The Complaint is neither short nor plain, with over 100 numbered paragraphs and 181 pages of attachments. Moreover, many of the "facts" alleged are conclusory, vague, and immaterial allegedly criminal violations of the FCRA that are not connected to either of the Plaintiff's causes of action. On this basis alone, the Complaint is a quintessential shotgun pleading and due to be dismissed. Osahar v. U.S. Postal Serv., 297 F. App'x 863, 864 (11th Cir. 2008); see also Strategic Income Fund, 305 F.3d at 1295 n.9-10 (noting the court's disdain for shotgun pleadings and their negative effects on trial courts and the administration of justice).

(2) Permissible purpose

The FCRA provides in relevant part, "A person shall not use or obtain a consumer report for any purpose unless . . . the consumer report is obtained for a purpose for which the consumer report is authorized to be furnished under this section. . . ." 15 U.S.C. § 1681(f). Furthermore, "a consumer reporting agency may furnish a consumer report . . . [t]o a person which it has reason to believe intends to use the information" for a number of enumerated purposes. 15 U.S.C. § 1681b(a)(3). "To state a Fair Credit Reporting Act (FCRA) claim [arising from the] . . . acquisition of a consumer report, a plaintiff must prove each of the following: (1) that there was a consumer report; (2) that defendants used or obtained it; (3) that they did so without a permissible statutory purpose; and (4) that they acted with the specified culpable mental state." Jimenez v. Account Servs., 2017 WL 455206, at *4 (S.D. Fla. Feb. 1, 2017) (Bloom, J.). In the Complaint, the Plaintiff alleges that there was no permissible purpose for the Defendants accessing the Plaintiff's credit report, because he had not conducted business with the Defendants since 2008, he did not have an account with, or owe the Defendants a debt, and he did not give the Defendants permission to access his credit report. And although the Plaintiff alleges in a conclusory manner that the Defendants obtained "unauthorized criminal access" to his credit information, the Plaintiff fails to allege any facts to support such a conclusion.
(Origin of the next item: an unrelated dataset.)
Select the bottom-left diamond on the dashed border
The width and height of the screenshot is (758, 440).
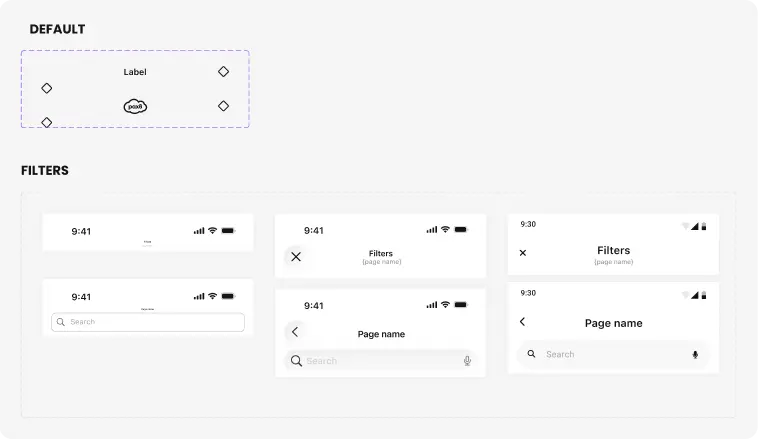46,123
Furthermore, the Plaintiff's claims of impermissible purpose are belied by the exhibits attached to the Complaint. Where a pleading's exhibits contradict its allegations, the exhibits control. Griffin Indus., Inc. v. Irvin, 496 F.3d 1189, 1206 (11th Cir. 2007). Here, Celestine has attached numerous credit reports, which he contends show that the Defendants unlawfully accessed his credit information; but in fact, the exhibits state that the inquiries made were "Promotional Inquiries" that explicitly "are not seen by anyone but you and do not affect your score"; "Inquiries Shared Only With You" offering "credit information about you to those with a permissible purpose"; or "Inquiries that do not display to companies (do not impact your credit score)." (ECF No. 120-1 at 16, 42-43, 75.) Thus, the Complaint fails to allege a sufficient impermissible purpose.

To the extent that the Plaintiff's claims may be premised upon the Defendants allegedly violating their duty as "furnishers" of information under the FCRA, such a claim is improper since the FCRA does not provide a private right of action for tendering false information to a credit reporting agency. Green v. RBS Nat'l Bank, 288 F. App'x 641, 643 (11th Cir. 2008).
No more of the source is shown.